Ambas as obras são marcadas pelos devaneios filosóficos dos personagens, e aqui ela acontece em um passeio com o mamute — não tem como explicar além disso, é preciso ler. No momento final de decidir, por fim, que essa é a sua história de amor, Fred fica no impasse entre a compaixão que sente pela família e a raiva pelo preconceito da sociedade, que os atingirá para sempre, desde os pais de Cati que cortam a relação, amigos que se afastam, adolescentes maldosos e preconceituosos, futuros interesse amorosos.

Pílulas Azuis é mais do que uma história de amor em que “o menino conhece a menina”. É uma história de amor que deseja quebrar barreiras internas e externas para construir intimidade.

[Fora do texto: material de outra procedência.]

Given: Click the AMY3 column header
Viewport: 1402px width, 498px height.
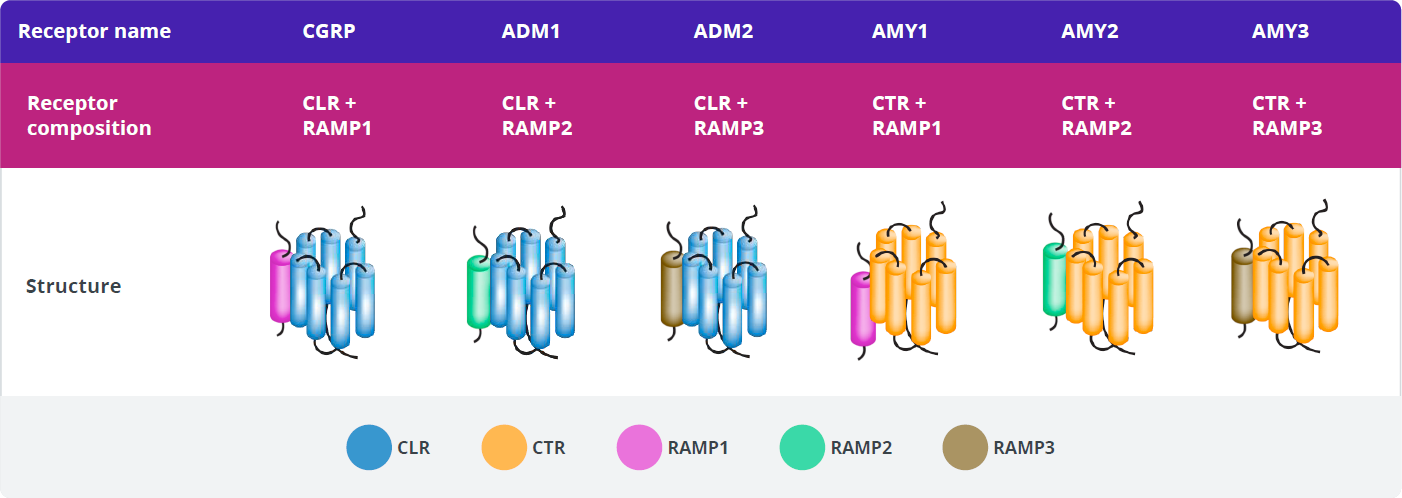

Uma história de amor em que a informação e ciência acolhem para que possam continuar juntos, apesar dos preconceitos.

E então, 20 anos depois, conhecemos Oleg. Não um Freederick mais velho, mas um alter-ego: um quadrinista que passou os últimos anos trabalhando com livros próprios, como ilustrador para outros autores, casado há 20 anos, com uma filha adolescente e que está em conflito criativo para sua próxima publicação.

Entre o público e o mercado que desejam por uma sequência do livro que garantiu seu sucesso, Oleg desenha sobre o estado de si e do mundo, questionando a passagem do tempo, as mudanças tecnológicas e seus ruídos, as cidades cheias de pessoas solitárias. Ao não conseguir criar algo, entra em crise. Entre as conversas com a filha e a esposa, Oleg quer entender quem ele é.

“— Pobrezinho, que tragédia! Basta um pouquinho de dificuldade e você já fica assim? Se a engrenagem resiste um pouco, você já desiste? Não consegue lidar nem com uma pedrinha no caminho? (…) Você se dá conta? Chega a ser surreal! Faz vinte anos que você publica uma HQ atrás da outra! Sempre com três projetos na manga e essa é a primeira vez em que você fica sem nada, super normal! Relaxa. Dá um tempo. Daqui a pouco vem.”

Entre desenhos detalhistas, grandes fluxos de pensamentos, diálogos, causos e algumas páginas de silêncio contemplativo, o livro se estrutura em pequenas narrativas, ora sobre o indivíduo, ora sobre o mundo. Ambas as obras olham para o micro para entender o macro, sendo impossível entender um sem o outro — seja se estamos falando sobre relacionamento amoroso ou sobre o ofício criativo.

Ao observar o seu redor e transformá-lo em devaneios filosóficos através de um passeio com o mamute ou uma viagem no espaço-tempo com sua esposa, o autor revela suas intimidades e vulnerabilidades a ponto de sentirmos a necessidade de fazermos o mesmo com as nossas. É importante lembrar que o formato de histórias em quadrinhos demanda de nós, leitores apressados, o tempo de ler as palavras e os traços das ilustrações, que também carregam a história. Peeters se utiliza de muitas páginas silenciosas em suas palavras para falar conosco através de seus desenhos.

“Enquanto isso, Oleg acabou de completar oitenta desenhos inspirados na destruição do mundo. Com o tempo, seus livros se transformam em armadilhas, e é preciso saber sair delas. (…) Mas então, as ideias entram em ebulição, e ele se vê invadido por essa mistura de sentimento de urgência de excitação, tão peculiar… O livro seguinte que se desenha.”

Peeters tem o desejo de entender o mundo para se entender e de buscar o outro para se construir. Pílulas Azuis e Oleg mostram que a vida, o tempo e as mudanças estão em processo, podemos ignorá-las ou podemos mergulhar nelas — mesmo que de vez em quando precisemos voltar à superfície para tomar um ar.